Some melanomas fail to have color or be raised above the skin. As a rule, melanoma is not painful unless traumatized. They sometimes itch, but this has no diagnostic or prognostic importance.

Research strongly suggests that an individual may have a great deal of control in minimizing his or her chances of developing cancer. This would include consuming an abundance of foods from plant-based sources and avoiding habits like smoking. Maintaining a healthy weight and exercising regularly also may play a role in preventing cancer, as can reducing or eliminating the amount of red meat in the diet. Protecting the skin from the sun, especially during peak hours, and drinking alcohol in moderation, if at all, may also help lower the risk. Individuals can also take steps to protect their home environment from risk factors such as chemicals, radiation, and industrial pollutants.

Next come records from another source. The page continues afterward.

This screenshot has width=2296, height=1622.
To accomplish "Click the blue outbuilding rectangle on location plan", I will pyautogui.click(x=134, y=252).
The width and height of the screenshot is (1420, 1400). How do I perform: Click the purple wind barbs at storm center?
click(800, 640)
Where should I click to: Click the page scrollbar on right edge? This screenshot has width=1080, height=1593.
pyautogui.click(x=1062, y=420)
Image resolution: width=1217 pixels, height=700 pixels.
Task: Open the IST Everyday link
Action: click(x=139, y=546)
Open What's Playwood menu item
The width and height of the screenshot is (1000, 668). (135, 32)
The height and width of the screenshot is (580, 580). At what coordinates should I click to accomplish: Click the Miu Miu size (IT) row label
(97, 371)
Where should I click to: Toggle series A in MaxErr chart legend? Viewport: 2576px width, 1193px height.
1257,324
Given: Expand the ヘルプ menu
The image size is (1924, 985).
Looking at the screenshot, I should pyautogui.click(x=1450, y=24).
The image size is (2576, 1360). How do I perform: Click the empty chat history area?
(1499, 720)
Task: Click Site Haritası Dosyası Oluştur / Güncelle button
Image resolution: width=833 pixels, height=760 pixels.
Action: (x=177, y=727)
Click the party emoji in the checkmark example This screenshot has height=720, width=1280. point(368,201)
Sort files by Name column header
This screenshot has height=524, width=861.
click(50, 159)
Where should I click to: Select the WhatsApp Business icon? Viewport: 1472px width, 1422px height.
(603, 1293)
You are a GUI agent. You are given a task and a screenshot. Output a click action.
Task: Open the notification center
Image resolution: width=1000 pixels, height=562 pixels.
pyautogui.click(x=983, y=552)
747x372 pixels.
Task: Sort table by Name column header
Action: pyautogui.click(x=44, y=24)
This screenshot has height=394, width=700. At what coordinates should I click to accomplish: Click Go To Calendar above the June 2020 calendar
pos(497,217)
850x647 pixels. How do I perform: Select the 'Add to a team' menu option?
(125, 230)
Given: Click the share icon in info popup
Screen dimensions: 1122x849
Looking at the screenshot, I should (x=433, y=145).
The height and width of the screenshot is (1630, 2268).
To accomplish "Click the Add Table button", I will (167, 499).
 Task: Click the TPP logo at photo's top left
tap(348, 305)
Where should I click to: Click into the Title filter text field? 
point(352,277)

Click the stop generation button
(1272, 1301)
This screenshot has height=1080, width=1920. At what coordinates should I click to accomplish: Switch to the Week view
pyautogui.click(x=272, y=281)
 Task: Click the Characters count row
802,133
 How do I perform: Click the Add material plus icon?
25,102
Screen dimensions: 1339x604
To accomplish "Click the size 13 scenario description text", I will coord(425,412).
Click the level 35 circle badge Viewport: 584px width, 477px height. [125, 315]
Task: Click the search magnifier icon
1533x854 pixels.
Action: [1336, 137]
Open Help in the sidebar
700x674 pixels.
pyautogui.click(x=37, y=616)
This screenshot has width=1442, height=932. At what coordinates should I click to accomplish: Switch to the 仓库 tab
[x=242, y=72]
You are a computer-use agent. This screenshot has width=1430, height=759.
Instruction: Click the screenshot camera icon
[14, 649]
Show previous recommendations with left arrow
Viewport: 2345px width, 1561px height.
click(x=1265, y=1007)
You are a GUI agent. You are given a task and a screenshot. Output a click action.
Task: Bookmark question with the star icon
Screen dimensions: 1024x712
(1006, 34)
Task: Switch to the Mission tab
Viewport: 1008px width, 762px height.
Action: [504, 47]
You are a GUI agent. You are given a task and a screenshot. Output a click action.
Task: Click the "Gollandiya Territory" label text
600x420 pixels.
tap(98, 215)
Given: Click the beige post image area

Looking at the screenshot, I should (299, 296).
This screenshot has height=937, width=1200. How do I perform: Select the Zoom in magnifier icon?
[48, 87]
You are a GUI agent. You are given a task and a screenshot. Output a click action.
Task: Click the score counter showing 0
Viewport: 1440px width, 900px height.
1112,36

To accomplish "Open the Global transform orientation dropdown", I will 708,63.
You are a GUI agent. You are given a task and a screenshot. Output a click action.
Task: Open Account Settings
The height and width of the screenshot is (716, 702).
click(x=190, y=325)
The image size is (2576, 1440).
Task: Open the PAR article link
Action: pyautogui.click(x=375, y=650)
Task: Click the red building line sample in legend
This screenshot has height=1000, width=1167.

Regular screening may catch precancerous changes in cells, and chemoprevention may be the appropriate strategy for some people.

While there is not yet one magic bullet to prevent all cancer, individuals can take positive steps to help minimize the risk of cancer. Living a healthy lifestyle—as well as getting proper screenings, protecting oneself from overexposure to the sun and toxins, and choosing chemoprevention if one is at high risk—may well be our best strategy in the war against cancer.